En alguna ocasión he visto al amado líder hablando de sus bondades.
Vale una pasta, por lo que he visto y tiene algunas características peculiares.
Al margen de su valor gastronómico, es discutido si las diferencias del ajo negro con el original pueden tener efectos sobre nuestra salud. Una serie de estudios, entre los que se encuentran los realizados por el científico chino Yi-Shang Wang y su equipo del Binzhou Medical College y la Segunda Escuela Médica Militar de Shanghái, ha investigado las propiedades antitumorales del ajo negro. Como avisaban en dicho informe, "hay cada vez más evidencia de que los extractos de ajo poseen efectos anticancerígenos, pero no hay estudios acerca de los efectos del ajo negro en cánceres gástricos". Sus descubrimientos no dejaron indiferente a nadie: 'in vitro', el extracto de ajo negro inducía la apoptosis (suicidio celular) de las células cancerosas.
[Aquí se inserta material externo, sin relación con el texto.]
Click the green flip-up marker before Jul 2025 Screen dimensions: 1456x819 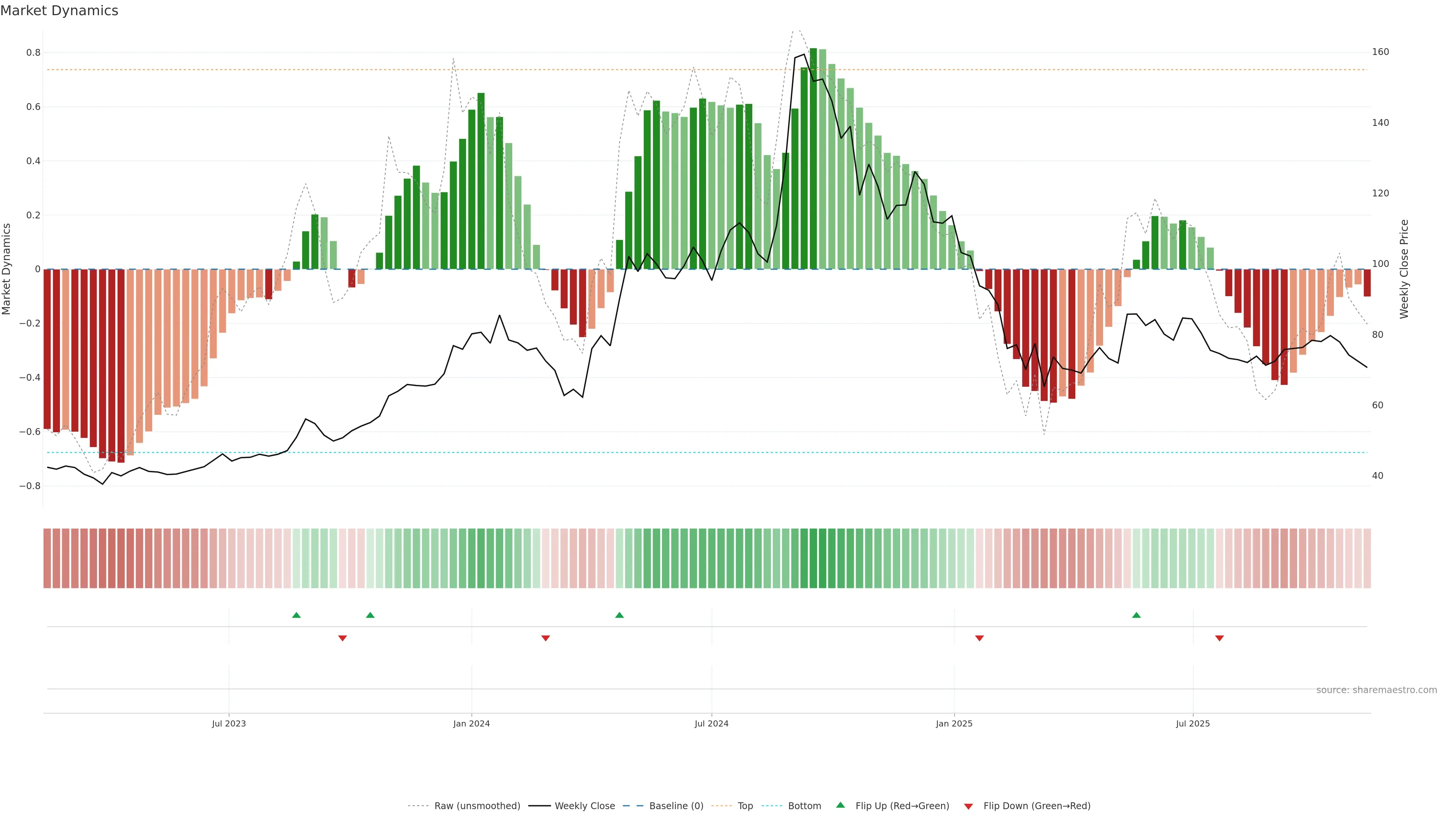1136,615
En ratones (que habían sido inoculados con este tipo de cáncer), "notables efectos antitumorales fueron observados". Los científicos creen que esto se debe, al menos en parte, a sus "efectos antioxidantes e inmunomoduladores".
Otros estudios, como el realizado por los científicos coreanos Young-Min Lee, Oh-Cheon Gweon y su equipo de la Universidad de Inje y del Gyeongnam Provincial Namhae College, se han centrado en estudiar los efectos del ajo negro sobre la diabetes tipo 2. Su elección se debe a que "la capacidad antioxidante del ajo negro es 4,5 veces superior a la del ajo normal". Su descubrimiento fue que el consumo de ajo negro "disminuye los peróxidos de los lípidos hepáticos" y que "podría contribuir a la protección contra las complicaciones diabéticas".